Review

. 2010 Apr;6(3):322-9.

doi: 10.4161/auto.6.3.11625. Epub 2010 Apr 26.

Targeting the prodeath and prosurvival functions of autophagy as novel therapeutic strategies in cancer

Kevin N Dalby¹, Ibrahim Tekedereli, Gabriel Lopez-Berestein, Bulent Ozpolat

Affiliations

PMID: 20224296
PMCID: PMC2914492
DOI: 10.4161/auto.6.3.11625

Review

Targeting the prodeath and prosurvival functions of autophagy as novel therapeutic strategies in cancer

Kevin N Dalby et al. Autophagy. 2010 Apr.

. 2010 Apr;6(3):322-9.

doi: 10.4161/auto.6.3.11625. Epub 2010 Apr 26.

Authors

Kevin N Dalby¹, Ibrahim Tekedereli, Gabriel Lopez-Berestein, Bulent Ozpolat

Affiliation

¹ Division of Medicinal Chemistry, College of Pharmacy, The University of Texas at Austin, Austin, TX, USA. Dalby@mail.utexas.edu

PMID: 20224296
PMCID: PMC2914492
DOI: 10.4161/auto.6.3.11625

Abstract

Autophagy is an evolutionarily conserved lysosomal pathway for degrading cytoplasmic proteins, macromolecules, and organelles.
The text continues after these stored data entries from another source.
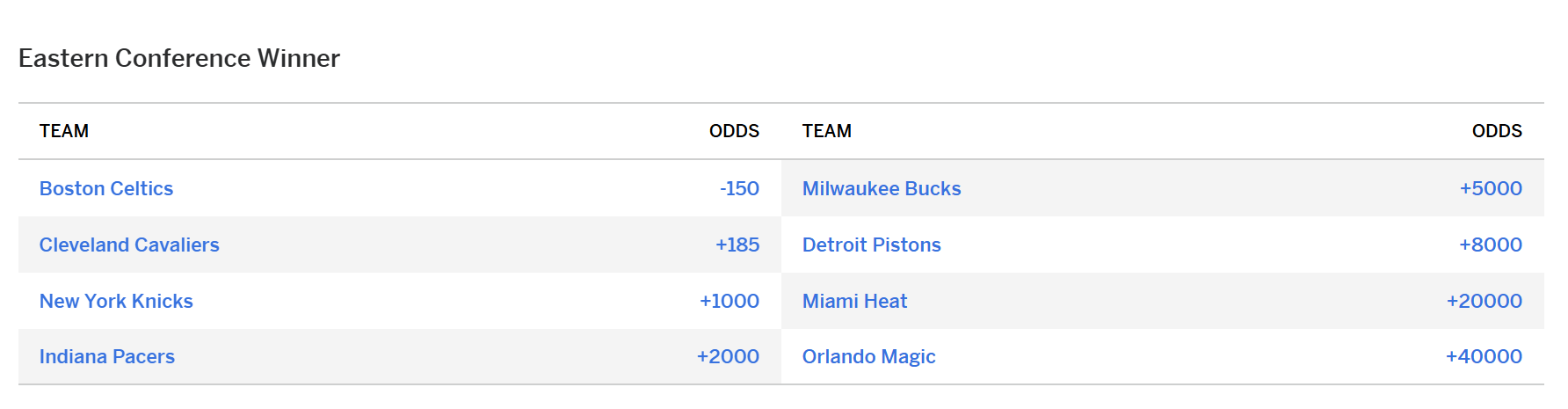Click the left TEAM column header

pyautogui.click(x=64, y=131)
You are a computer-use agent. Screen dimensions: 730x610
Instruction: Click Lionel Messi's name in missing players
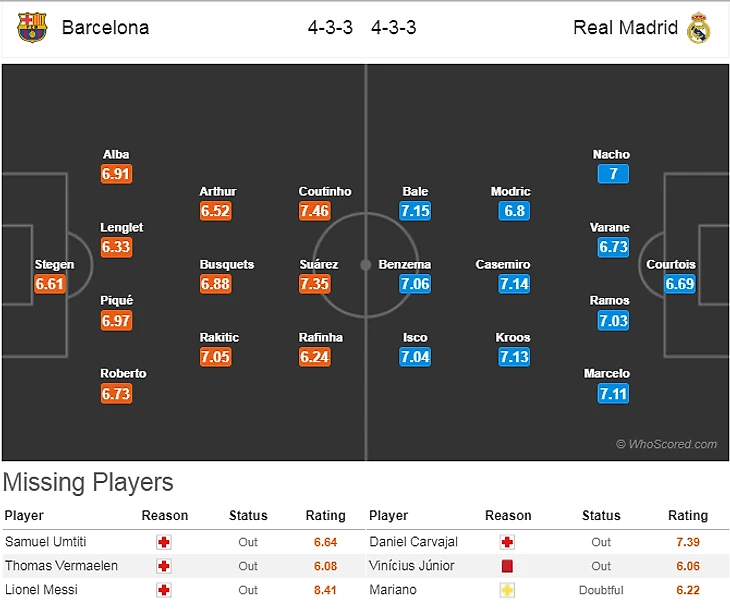click(x=38, y=590)
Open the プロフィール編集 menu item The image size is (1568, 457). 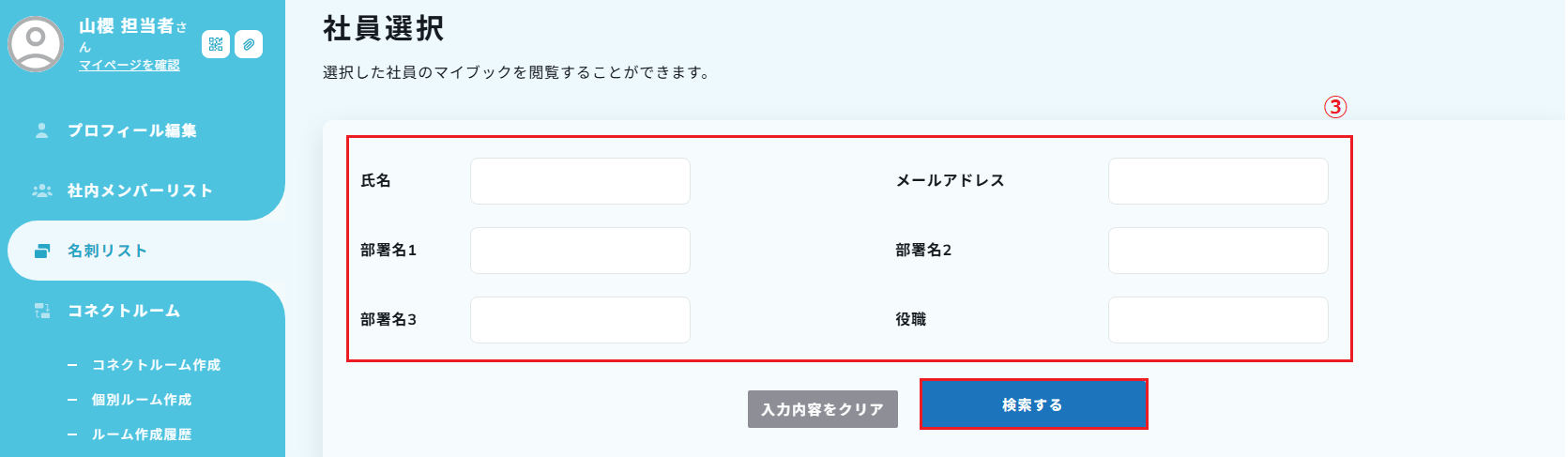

While autophagy has become one of the most attractive topics in cancer research, the current autophagy literature is often viewed as confusing, because of its association with apparently contradictory roles, such as survival and cell death. Autophagy can serve as a tumor suppressor, as a partial reduction in autophagic capacity or defective autophagy (e.g., heterozygous knockdown BECN1 (+/-) in mice) provides an oncogenic stimulus, causing malignant transformation and spontaneous tumors. In addition, autophagy seems to function as a protective cell survival mechanism against environmental and cellular stress (e.g., nutrient deprivation, hypoxia and therapeutic stress) and causes resistance to antineoplastic therapies. Recent studies have demonstrated that the inhibition of autophagy in cancer cells may be therapeutically beneficial in some circumstances, as it can sensitize cancer cells to different therapies, including DNA-damaging agents, antihormone therapies (e.g., tamoxifen), and radiation therapy. This supports the hypothesis that inhibiting autophagy can negatively influence cancer cell survival and increase cell death when combined with anticancer agents, providing a therapeutic advantage against cancer. On the other hand, the induction of autophagy by the inhibition of anti-autophagic proteins, such as Bcl-2, PKCdelta, and tissue transglutaminase 2 (TG2), may lead to autophagic cell death in some apoptosis-resistant cancers (i.e., breast and pancreatic cancers), indicating that the induction of autophagy alone may also be used as a potential therapy. Overall, the data suggest that, depending on the cellular features, either the induction or the inhibition of autophagy can provide therapeutic benefits to patients and that the design and synthesis of the first-generation modulators of autophagy may provide the tools for proof of concept experiments and the impetus for translational studies that may ultimately lead to new therapeutic strategies in cancer.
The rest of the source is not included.